(Items listed in a dataset)
■ ■ ■ ■

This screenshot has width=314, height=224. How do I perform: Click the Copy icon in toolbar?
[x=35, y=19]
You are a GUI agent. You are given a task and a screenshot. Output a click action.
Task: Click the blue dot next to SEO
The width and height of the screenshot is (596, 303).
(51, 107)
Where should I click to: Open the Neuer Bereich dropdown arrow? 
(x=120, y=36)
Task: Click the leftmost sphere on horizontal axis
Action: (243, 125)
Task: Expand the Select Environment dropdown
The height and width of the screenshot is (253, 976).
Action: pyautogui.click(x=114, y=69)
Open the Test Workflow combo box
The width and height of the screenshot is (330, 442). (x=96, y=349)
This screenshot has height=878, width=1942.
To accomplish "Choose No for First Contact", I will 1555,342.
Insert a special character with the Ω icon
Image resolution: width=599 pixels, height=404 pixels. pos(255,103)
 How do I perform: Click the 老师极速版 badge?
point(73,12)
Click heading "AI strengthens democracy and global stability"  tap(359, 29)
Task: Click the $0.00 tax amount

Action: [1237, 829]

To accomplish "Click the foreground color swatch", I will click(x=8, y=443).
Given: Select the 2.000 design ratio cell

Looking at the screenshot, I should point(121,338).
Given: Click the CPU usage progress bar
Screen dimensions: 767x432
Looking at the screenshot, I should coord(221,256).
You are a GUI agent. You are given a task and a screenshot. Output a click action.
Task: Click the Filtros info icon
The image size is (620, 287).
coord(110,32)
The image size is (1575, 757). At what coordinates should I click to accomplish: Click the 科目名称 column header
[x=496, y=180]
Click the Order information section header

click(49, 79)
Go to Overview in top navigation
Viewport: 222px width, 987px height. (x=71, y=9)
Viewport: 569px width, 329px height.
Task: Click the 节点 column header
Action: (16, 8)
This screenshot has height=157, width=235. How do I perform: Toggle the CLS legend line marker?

■ ■ ■ ■

DIRECTIONS – Write the records out once more, word for word.

EXERCISE RESPONSE –
This screenshot has width=314, height=224. How do I perform: Click the Copy icon in toolbar?
[x=35, y=19]
You are a GUI agent. You are given a task and a screenshot. Output a click action.
Task: Click the blue dot next to SEO
The width and height of the screenshot is (596, 303).
(51, 107)
Where should I click to: Open the Neuer Bereich dropdown arrow? 
(x=120, y=36)
Task: Click the leftmost sphere on horizontal axis
Action: (243, 125)
Task: Expand the Select Environment dropdown
The height and width of the screenshot is (253, 976).
Action: pyautogui.click(x=114, y=69)
Open the Test Workflow combo box
The width and height of the screenshot is (330, 442). (x=96, y=349)
This screenshot has height=878, width=1942.
To accomplish "Choose No for First Contact", I will 1555,342.
Insert a special character with the Ω icon
Image resolution: width=599 pixels, height=404 pixels. pos(255,103)
 How do I perform: Click the 老师极速版 badge?
point(73,12)
Click heading "AI strengthens democracy and global stability"  tap(359, 29)
Task: Click the $0.00 tax amount

Action: [1237, 829]

To accomplish "Click the foreground color swatch", I will click(x=8, y=443).
Given: Select the 2.000 design ratio cell

Looking at the screenshot, I should point(121,338).
Given: Click the CPU usage progress bar
Screen dimensions: 767x432
Looking at the screenshot, I should coord(221,256).
You are a GUI agent. You are given a task and a screenshot. Output a click action.
Task: Click the Filtros info icon
The image size is (620, 287).
coord(110,32)
The image size is (1575, 757). At what coordinates should I click to accomplish: Click the 科目名称 column header
[x=496, y=180]
Click the Order information section header

click(49, 79)
Go to Overview in top navigation
Viewport: 222px width, 987px height. (x=71, y=9)
Viewport: 569px width, 329px height.
Task: Click the 节点 column header
Action: (16, 8)
This screenshot has height=157, width=235. How do I perform: Toggle the CLS legend line marker?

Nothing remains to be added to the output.